The problem with all of these numbers is that dependent upon who you believe one can state either that nuclear power is such a dangerous thing that we should ban it, or that it is so safe that we should embrace it as the solution to global warming and fossil fuel depletion ( if in fact either of those things are going on).

Running on the numbers of the impartial international bureaucracies, whose words and pronouncements we are enjoined to heed on other subjects, like GW itself, it would appear that nuclear is the best option. Even the worst nuclear industry accident yet led to fewer deaths than producing the same amount of energy from coal would. And I wonder what the death rate is going to be for construction workers on those offshore wind farms ?

I’m also reminded of the Three Mile Island Accident. The follow up surveys showed that there was indeed an increase of cancer in the areas around the plant. But the increase was equal in those areas that had been irradiated and in those that had not. As the researchers dryly noted, those in the area had been subjected to stress by those claiming future mass dieoffs. And stress is a vector for cancer.

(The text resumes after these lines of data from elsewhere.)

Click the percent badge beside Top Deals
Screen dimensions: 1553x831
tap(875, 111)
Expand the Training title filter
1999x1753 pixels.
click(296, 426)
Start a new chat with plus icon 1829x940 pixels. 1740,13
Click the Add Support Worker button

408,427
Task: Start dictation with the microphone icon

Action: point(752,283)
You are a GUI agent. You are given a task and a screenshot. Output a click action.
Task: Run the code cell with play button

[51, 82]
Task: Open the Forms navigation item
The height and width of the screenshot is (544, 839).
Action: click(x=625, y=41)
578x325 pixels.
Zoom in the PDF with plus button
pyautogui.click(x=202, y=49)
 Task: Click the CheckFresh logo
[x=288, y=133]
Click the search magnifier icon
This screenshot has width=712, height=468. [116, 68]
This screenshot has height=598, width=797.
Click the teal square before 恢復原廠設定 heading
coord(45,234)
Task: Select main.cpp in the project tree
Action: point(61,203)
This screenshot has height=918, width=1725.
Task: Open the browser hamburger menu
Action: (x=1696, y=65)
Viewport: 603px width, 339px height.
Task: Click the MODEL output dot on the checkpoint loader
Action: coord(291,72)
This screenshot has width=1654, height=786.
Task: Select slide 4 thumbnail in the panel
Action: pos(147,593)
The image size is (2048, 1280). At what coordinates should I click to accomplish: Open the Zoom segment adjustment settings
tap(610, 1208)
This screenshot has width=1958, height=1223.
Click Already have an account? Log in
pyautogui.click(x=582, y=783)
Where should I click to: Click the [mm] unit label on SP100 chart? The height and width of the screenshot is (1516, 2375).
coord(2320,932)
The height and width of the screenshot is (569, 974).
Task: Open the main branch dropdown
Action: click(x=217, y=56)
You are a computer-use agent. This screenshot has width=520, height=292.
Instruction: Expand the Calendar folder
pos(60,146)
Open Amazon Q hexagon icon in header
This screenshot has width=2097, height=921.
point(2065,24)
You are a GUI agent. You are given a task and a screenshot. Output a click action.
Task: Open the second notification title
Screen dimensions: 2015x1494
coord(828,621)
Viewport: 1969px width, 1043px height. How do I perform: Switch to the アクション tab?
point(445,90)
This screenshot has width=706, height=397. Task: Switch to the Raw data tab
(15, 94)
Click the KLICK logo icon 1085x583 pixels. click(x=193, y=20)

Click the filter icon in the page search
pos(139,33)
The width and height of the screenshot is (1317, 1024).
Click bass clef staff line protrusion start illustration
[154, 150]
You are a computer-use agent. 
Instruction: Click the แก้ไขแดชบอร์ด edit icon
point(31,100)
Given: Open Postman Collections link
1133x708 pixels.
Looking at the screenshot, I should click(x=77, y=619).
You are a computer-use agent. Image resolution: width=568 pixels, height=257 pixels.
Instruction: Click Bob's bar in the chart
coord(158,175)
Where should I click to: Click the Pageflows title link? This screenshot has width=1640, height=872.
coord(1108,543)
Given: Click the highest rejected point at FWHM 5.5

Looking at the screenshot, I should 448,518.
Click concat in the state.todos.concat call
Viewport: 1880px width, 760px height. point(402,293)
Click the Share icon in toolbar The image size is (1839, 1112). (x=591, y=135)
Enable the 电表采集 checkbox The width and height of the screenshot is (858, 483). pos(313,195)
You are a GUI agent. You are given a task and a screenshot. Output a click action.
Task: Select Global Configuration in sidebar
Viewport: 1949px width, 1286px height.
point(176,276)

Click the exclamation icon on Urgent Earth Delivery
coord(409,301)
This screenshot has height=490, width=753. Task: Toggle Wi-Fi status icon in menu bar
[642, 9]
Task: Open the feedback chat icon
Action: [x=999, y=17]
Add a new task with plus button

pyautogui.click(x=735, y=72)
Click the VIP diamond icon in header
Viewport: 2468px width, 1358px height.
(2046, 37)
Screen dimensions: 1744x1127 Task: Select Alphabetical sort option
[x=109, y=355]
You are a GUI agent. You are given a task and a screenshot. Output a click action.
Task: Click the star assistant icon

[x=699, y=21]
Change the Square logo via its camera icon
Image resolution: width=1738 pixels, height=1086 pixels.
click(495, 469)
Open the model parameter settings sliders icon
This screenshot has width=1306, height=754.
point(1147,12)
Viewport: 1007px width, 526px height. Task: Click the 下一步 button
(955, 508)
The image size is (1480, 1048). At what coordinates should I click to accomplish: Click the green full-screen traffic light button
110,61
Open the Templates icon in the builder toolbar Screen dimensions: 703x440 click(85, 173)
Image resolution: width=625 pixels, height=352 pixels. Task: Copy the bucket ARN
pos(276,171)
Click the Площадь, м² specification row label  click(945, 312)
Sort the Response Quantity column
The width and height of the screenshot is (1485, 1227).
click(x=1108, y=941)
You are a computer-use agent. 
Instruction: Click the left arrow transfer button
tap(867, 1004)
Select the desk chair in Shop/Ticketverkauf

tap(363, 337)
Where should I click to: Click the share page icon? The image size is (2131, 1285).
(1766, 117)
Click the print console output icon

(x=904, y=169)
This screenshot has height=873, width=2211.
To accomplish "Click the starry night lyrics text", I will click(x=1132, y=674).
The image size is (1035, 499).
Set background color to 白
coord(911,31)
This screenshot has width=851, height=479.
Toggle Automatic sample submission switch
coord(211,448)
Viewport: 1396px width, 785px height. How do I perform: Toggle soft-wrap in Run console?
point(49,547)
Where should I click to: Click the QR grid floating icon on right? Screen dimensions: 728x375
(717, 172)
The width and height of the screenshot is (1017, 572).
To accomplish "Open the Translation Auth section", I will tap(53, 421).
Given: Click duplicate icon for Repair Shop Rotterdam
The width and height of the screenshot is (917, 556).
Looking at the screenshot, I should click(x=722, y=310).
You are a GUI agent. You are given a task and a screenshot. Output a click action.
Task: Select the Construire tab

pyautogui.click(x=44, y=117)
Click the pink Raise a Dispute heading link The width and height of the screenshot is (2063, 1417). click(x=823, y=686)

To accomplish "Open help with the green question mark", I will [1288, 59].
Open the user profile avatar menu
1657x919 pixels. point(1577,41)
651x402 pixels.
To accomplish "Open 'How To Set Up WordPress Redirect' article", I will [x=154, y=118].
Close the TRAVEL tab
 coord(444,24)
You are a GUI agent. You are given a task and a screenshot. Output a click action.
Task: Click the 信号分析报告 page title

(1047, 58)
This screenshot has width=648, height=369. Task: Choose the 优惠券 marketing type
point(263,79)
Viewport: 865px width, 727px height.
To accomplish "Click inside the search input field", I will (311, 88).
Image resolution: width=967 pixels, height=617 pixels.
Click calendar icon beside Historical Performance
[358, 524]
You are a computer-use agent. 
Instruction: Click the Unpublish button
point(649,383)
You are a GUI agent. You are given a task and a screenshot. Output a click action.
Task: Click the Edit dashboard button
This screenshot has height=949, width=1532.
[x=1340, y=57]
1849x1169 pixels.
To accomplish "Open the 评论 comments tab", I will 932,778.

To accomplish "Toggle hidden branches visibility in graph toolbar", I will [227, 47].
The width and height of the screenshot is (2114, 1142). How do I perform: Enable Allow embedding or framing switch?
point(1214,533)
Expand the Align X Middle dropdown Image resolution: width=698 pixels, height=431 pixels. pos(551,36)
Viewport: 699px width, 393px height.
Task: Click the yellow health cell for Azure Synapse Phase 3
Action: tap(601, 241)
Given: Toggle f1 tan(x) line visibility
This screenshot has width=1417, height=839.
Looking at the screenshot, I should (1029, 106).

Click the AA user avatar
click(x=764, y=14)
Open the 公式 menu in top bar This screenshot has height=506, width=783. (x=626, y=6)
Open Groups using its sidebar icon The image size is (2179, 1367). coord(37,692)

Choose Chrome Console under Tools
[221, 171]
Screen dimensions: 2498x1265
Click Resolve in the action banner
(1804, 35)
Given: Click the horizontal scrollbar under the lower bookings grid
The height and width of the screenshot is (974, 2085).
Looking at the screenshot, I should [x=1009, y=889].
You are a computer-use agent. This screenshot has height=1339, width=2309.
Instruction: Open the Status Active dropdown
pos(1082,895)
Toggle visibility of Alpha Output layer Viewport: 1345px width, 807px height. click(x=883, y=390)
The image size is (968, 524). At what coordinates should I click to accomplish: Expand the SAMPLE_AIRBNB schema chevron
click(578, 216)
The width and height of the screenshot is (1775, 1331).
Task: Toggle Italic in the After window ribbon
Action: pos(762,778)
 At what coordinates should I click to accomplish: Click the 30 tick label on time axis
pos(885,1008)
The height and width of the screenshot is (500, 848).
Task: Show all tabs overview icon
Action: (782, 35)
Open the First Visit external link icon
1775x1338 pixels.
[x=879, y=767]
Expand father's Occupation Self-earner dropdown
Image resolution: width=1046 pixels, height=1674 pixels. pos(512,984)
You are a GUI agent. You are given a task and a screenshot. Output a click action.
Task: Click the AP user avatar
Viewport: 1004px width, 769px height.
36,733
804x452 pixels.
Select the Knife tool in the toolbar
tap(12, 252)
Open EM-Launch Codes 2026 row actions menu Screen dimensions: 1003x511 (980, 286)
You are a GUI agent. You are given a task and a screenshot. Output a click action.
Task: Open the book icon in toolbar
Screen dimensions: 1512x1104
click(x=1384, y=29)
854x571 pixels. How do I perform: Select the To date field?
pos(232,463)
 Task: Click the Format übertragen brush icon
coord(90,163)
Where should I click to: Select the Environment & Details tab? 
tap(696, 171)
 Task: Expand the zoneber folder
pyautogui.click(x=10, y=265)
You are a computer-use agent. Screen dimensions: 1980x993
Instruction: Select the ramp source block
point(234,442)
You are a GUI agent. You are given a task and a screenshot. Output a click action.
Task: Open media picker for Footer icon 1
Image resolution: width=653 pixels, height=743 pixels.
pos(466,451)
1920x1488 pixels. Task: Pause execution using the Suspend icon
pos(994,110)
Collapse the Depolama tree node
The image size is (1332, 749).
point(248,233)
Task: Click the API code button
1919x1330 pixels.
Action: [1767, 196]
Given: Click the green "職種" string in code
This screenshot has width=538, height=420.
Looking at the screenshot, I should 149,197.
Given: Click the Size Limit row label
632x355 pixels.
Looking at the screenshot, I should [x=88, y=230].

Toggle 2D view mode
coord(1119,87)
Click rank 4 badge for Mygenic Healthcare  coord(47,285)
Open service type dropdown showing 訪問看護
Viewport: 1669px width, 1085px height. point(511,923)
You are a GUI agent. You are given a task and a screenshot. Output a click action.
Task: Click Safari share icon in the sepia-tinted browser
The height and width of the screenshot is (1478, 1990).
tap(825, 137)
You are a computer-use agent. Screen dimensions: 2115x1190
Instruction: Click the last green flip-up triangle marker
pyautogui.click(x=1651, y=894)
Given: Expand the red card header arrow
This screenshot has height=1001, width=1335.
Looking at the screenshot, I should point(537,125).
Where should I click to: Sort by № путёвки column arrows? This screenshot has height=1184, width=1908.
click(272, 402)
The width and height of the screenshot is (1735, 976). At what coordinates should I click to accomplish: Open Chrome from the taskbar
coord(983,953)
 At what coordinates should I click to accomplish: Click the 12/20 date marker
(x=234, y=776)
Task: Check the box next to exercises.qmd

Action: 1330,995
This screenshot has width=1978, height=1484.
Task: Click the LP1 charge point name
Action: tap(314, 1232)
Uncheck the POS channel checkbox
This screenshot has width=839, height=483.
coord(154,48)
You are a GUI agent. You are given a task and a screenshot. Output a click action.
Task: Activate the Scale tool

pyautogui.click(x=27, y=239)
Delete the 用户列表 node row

As a personal thing I have no problem with someone stating that we should not use nuclear. Just as I have no problem with the promotion of wind, or solar, or coal or gas. All I want is that the discussion, the debate, be undertaken with the correct numbers. To that end it needs to be pointed out repeatedly, that Chernobyl did not kill hundreds of thousands. Not even hundreds.

3 responses

  1. Wind farms…..

    Spurred on by a number of recent posts by Tim Worstall, I decided to add my two pence worth. I once calculated just how many wind turbines would be needed just to replace the power generation we will loose from…

  2. Wind farms…..

    Spurred on by a number of recent posts by Tim Worstall, I decided to add my two pence worth. I once calculated just how many wind turbines would be needed just to replace the power generation we will loose from…

  3. D. Coder Avatar
    D. Coder

    I lived in Belarus for six years, 1997-2003. As a physician, I personally reviewed evidence for genetic and neoplastic problems arising from the 1986 explosion and found none.